In Let the night breeze send away yesterday's dreams (2017), Lai appropriates moving images of actresses (of Asian descent) stroking and flicking their shiny dark hair at the camera. The alluringly crude female representation is played (and overplayed) on loop with a penetrating narrative-laced Cantopop soundtrack. Drawn in, you watch, and watch again the softness of the hair play out on screen, then realizing your fingers are running through your own hair. In thrall to the power of advertising, Let the night breeze send away yesterday’s dreams creates another sound layer within the conflicting narratives of ‘From Ocean to Horizon’, foregrounding the distinctly heteronormative and gender-biased advertising industry in Hong Kong, and more broadly across Asia.

Ocean Leung, Star Star Fire Fire, 2017, knives, baseball bats, 2-channel videos with TVs mounted on plywood with g-clamps, latex paint, polyethylene membrane, table from conference room, installation view. Courtesy: CFCCA; Photograph: Constantin Brosteanu

Ocean Leung presents Star Star Fire Fire (2017): hybrid sculptures and introspective videos, including documentary performance, that comment on the misuse of objects as weapons, and the interplay between their harmless and violent states. A bladeless double-meat-cleaver and double-handled baseball bat are positioned awkwardly on an office table, in part falsely bloodied with red paint. Alongside, two videos displayed on tablets unfold silently: at one point, the artist stands in a lake, taunting viewers with a Molotov cocktail held above the water, only for it to be released and immediately extinguish. No consuming flames, no explosive aftermath, just a cocky fetishization of violence that offers a sharp counterpoint to the endless commentary surrounding the ‘civility’ of Hong Kong’s protest movements.

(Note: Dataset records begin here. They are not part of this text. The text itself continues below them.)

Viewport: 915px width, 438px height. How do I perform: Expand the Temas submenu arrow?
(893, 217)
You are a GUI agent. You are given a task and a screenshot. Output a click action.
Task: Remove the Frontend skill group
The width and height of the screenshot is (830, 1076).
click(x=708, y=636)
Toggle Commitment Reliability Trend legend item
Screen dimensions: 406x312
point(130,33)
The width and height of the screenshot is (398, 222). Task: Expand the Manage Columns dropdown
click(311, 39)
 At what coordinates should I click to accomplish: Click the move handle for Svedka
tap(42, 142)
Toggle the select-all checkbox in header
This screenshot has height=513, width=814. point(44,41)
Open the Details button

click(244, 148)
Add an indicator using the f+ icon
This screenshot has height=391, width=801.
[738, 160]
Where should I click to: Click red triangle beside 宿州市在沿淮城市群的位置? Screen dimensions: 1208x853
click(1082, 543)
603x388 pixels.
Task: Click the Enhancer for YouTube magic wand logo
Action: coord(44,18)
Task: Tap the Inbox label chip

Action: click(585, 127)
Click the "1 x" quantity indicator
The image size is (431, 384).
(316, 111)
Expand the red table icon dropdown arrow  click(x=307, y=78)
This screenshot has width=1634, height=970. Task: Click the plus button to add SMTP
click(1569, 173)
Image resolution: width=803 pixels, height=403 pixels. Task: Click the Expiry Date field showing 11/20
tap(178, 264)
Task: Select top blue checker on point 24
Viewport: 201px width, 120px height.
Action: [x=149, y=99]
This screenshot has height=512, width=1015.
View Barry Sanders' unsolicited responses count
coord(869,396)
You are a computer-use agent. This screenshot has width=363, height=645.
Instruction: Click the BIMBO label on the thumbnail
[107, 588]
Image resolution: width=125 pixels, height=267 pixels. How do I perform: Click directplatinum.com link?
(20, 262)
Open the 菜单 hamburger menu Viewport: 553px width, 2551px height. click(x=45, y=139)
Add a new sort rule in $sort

Au Hoi Lam, Unutterable Antecedents, Consequences and Coincidences, 2017, pencil, colour pencil and acrylic on canvas, oil-based ink on lined paper with the Coat of Arms of British Hong Kong, installation view. Courtesy: CFCCA; Photograph: Constantin Brosteanu

Softer reflections on the legacy of handover run through Au Hoi Lam’s sequence of small-scale paintings in Unutterable Antecedents, Consequences and Coincidences (2017). Each functions as a page from a diary: fragments of her memories from 1997 when the artist was at college. Scratched into the surface of the works, in graffiti-esque handwriting, are statements in both English and Cantonese Chinese characters, including ‘Daddy where are you now’, ‘She can’t remember’, ‘fleeing’, ‘20’ and ‘She knows’. The series of inscriptions encompasses a feeling of loss and fear, yet conversely a subconscious intuition of what is to come. Au Hoi Lam’s rendering of politics as a visual language sets up a conversation between the idealism and ambiguity of the other works through the space.

Tang Kwok Hin, Lying in Gardens, 2016, two-channel video and colour prints, installation view. Courtesy: CFCCA; Photograph: Constantin Brosteanu

The dual visuals presented in Tang Kwok Hin’s photography and film installation Lying in Gardens (2016) examine the demarcations of public space in Hong Kong; borders and boundaries of containment are used by the artist to create a visionary and layered landscape. His identity card sits housed in the corner of a large vitrine on the gallery floor, alluding to a specific Chinese identity, set alongside a series of photographs, which categorize Hong Kong through abstract and, in part, unidentifiable images.

Intentional or accidental, the clashing audio loops across the gallery space create a heightened sensory state. An air of distraction hangs over the artworks’ engagement with the narratives and hyper-sensitivities of Chinese identity. As 2047 draws closer, when the ‘one country, two systems’ deal between Hong Kong and China expires, ‘From Ocean to Horizon’ attempts to construct an anti- or apolitical state of being, as a cipher for an unknown future. This uncertainty is tempered by the artists’ reflections on their own experiences, inviting a search for new individual and collective identities.

Main image: Ko Sin Tung, Redundant waves, 2017, HD single-channel colour video, acrylic on archival inkjet prints, trench covers, installation view. Courtesy: CFCCA, Manchester; Photograph: Constantin Brosteanu

Rachel Marsden is a lecturer, curator and critic based in Melbourne, Australia.